— Begin Reading passage —
Apply `StandardScaler` on the features.

In [None]:
plt.figure(figsize=(12,10))
plt.subplot(3, 1, 1); sns.histplot(df['Recency'])
plt.subplot(3, 1, 2); sns.histplot(df['Frequency'])
plt.subplot(3, 1, 3); sns.histplot(df['MonetaryValue'])

In [None]:
df.describe()

In [None]:
df.drop(df[df['Recency']==0].index, inplace=True)

In [None]:
df1 = np.log10(df)

In [None]:
plt.figure(figsize=(12,10))
plt.subplot(3, 1, 1); sns.histplot(df1['Recency'])
plt.subplot(3, 1, 2); sns.histplot(df1['Frequency'])
plt.subplot(3, 1, 3); sns.histplot(df1['MonetaryValue'])

In [None]:
df1.describe()

In [None]:
df1.shape

In [None]:
# YOUR CODE HERE for scaling
X = StandardScaler().fit_transform(df1[['Recency', 'Frequency', 'MonetaryValue']])

In [None]:
X

## Clustering

### Apply k-means algorithm to identify a specific number of clusters


* Fit the k-means model

* Extract and store the cluster centroids

In [None]:
kmeans3 = KMeans(n_clusters=3, random_state=1, n_init=10)
y_predict = kmeans3.fit_predict(X)
plt.scatter(X[:,1], X[:,2], c=y_predict, cmap = 'summer')
plt.show()

In [None]:
kmeans3.inertia_

#### Find the optimal number of clusters (K) by using the Elbow method.

Use the optimal no. of clusters and store the cluster centroids

In [None]:
# YOUR CODE HERE
clusters = np.arange(1,10)
inertia = []
for c in clusters:
    kmeans = KMeans(n_clusters = c, random_state=1, n_init=10)
    kmeans.fit_predict(X) 
    inertia.append(kmeans.inertia_)
plt.plot(clusters, inertia, marker= '.')
plt.title('Inertia Plot')
plt.xlabel("$k$")
plt.ylabel('Inertia')
plt.show()

In [None]:
kmeans4 = KMeans(n_clusters=4, random_state=1, n_init=10)
y_predict = kmeans4.fit_predict(X)
plt.scatter(X[:,1], X[:,2], c=y_predict, cmap = 'summer')
plt.show()

In [None]:
kmeans4.inertia_

In [None]:
kmeans5 = KMeans(n_clusters=5, random_state=1, n_init=10)
y_predict = kmeans5.fit_predict(X)
kmeans5.inertia_

In [None]:
clusters = np.arange(2,10)
— End Reading passage —
— Begin Material —
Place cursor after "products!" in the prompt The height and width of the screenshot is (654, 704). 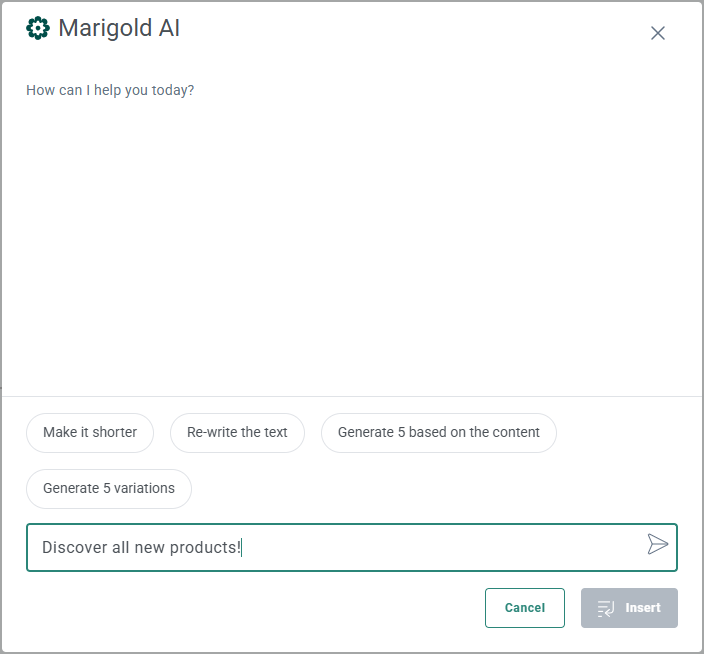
— End Material —
> [What to work on]:
1. In the clustering notebook, which rows are removed from df before the log transform?
2. Summarize the clustering notebook in two sentences.
3. Go on with the clustering notebook from the point where it stops.
The material is not needed for what follows.

> [Results]:
1. Rows where Recency equals 0.

2. The clustering notebook plots histograms of Recency, Frequency and MonetaryValue, removes rows with zero Recency, applies a base-10 log transform and scales the three features with StandardScaler. It then fits k-means with three clusters, plots inertia for k from 1 to 9 to apply the Elbow method, and fits models with four and five clusters, checking the inertia of each.

3.
sil_score = []
for c in clusters:
    kmeans = KMeans(n_clusters = c, random_state=1, n_init=10)
    kmeans.fit(X)
    sil_score.append(silhouette_score(X, kmeans.labels_))
plt.plot(clusters, sil_score, marker= '.')
plt.title('Silhouette score plot')
plt.xlabel("$k$")
plt.ylabel("Silhouette score")
plt.show()

In [None]:
clusters = [2, 3, 4, 5]
for c in clusters:
    plt.figure(figsize=(6, 4))
    kmeans = KMeans(c, random_state=1, n_init=10)
    visualizer = SilhouetteVisualizer(kmeans, colors='yellowbrick')
    visualizer.fit(X)        
    plt.title("k={}".format(c))
    plt.xlabel("Silhoutte score")
    plt.ylabel('Number of Instances')
    plt.show()

### Apply DBSCAN algorithm for clustering

- Compare the results of clusters from k-means and DBSCAN


In [None]:
dbscan = DBSCAN(eps=0.5, min_samples=10)
dbscan.fit(X)
print("Unique clusters in data: ", np.unique(dbscan.labels_))

### Analyze the clusters


- consider two features and visualize the clusters with different colors using the predicted cluster centers.

- consider three features and visualize the clusters with different colors using the predicted cluster centers.

In [None]:
plt.scatter(X[:,1], X[:,2], c=y_predict, cmap = 'summer')
plt.show()

In [None]:
fig = plt.figure(figsize = (10, 10))
ax = plt.axes(projection ="3d")
ax.scatter3D(X[:,0], X[:,1], X[:,2], c=y_predict, cmap = 'Accent')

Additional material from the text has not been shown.